--- Begin SOURCE DOCUMENT ---

I second the idea of bypassing the storage. It's just an added complexity that gets in the way of troubleshooting the basic system.


----------



## Tree farmer (Mar 2, 2009)

hold on fishman, once you figure out the issue you will be happy.  I will say I have had condensation as well and it is a combo of wet wood and low burn temps and outside chimney.   you should not get bridging even with higher mc wood, what are your split sizes?  Too big of splits right on the bottom I found makes for bridging but rarely have the issue. Listen to the well seasoned above they will get you through it.


----------



## fishman (Mar 2, 2009)

i have bypassed the storage i gave up on that in november the bioler heated the house fine until a very cold spell in january  thats when the bridging started i reduced the fan speed to 60 percent  and closed the  primaries to 12mm worked better now its doing worse bridging every hour it is gasifing but have a hard time getting up to temp i only cut standing dead from 100+ acres i know my wood is dry Jim cant find anyone (heating pro) that will work on these biolers the install is fine except piping needs to be larger diameter to storage because the flow has to be cut way back just to maintain flow from boiler


----------



## fishman (Mar 2, 2009)

--- End SOURCE DOCUMENT ---
--- Begin MATERIAL SUPPLIED ---

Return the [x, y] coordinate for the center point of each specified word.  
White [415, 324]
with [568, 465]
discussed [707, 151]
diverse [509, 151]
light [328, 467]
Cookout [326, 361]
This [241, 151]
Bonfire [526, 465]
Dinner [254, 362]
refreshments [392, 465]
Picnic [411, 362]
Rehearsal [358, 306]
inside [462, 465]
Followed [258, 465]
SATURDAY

--- End MATERIAL SUPPLIED ---

■ TO DO:
1. From the boiler thread, list the factors that Tree farmer says combined to cause his own condensation.
2. According to the boiler thread, is each statement true? Answer yes or no and quote the deciding words.
(a) fishman bypassed the storage in November.
(b) Tree farmer often has trouble with bridging.
(c) fishman buys his firewood from a supplier.
3. Write the next part of the boiler thread, picking up after its final line.

■ FINAL ANSWERS:
1.
- wet wood
- low burn temps
- outside chimney

2.
(a) Yes: "i have bypassed the storage i gave up on that in november"
(b) No: "but rarely have the issue"
(c) No: "i only cut standing dead from 100+ acres"

3.
my flame is mostly orange i have been burning for 40 minutes just to try and heat my supply line to the house i have circ in house off and have to repeat this process many times aday when i turn circ in house on the boiler loses 40-50 degrees turn circ off and repeat process ready to throw the whole thing away


----------



## fishman (Mar 2, 2009)

and will not catch up even if i burn allday


----------



## fishman (Mar 2, 2009)

tree farmer i split my wood into toothpicks so at least i save on that expense


----------



## fishman (Mar 3, 2009)

boiler run for 14 hours and never got temp up to 170 and gassed the whole time except for some bridging


----------



## WoodNotOil (Mar 3, 2009)

You may need more secondary air.  The flame should not be just yellowish orange.  It should be slightly bluish, but not too long.  Sounds like your circ may also be moving too much water to the house.  Also, your danfoss should keep the return water above the 140-160* range which it doesn't sound like it is happening.  That way the boiler should remain above the danfoss setting so long as there is still fuel to burn.  In cold weather you will see the exhaust from the boiler, but it will be mostly white like steam.  If it is dark gray, then full gasification isn't happening and you need to adjust the air.


----------



## Duetech (Mar 3, 2009)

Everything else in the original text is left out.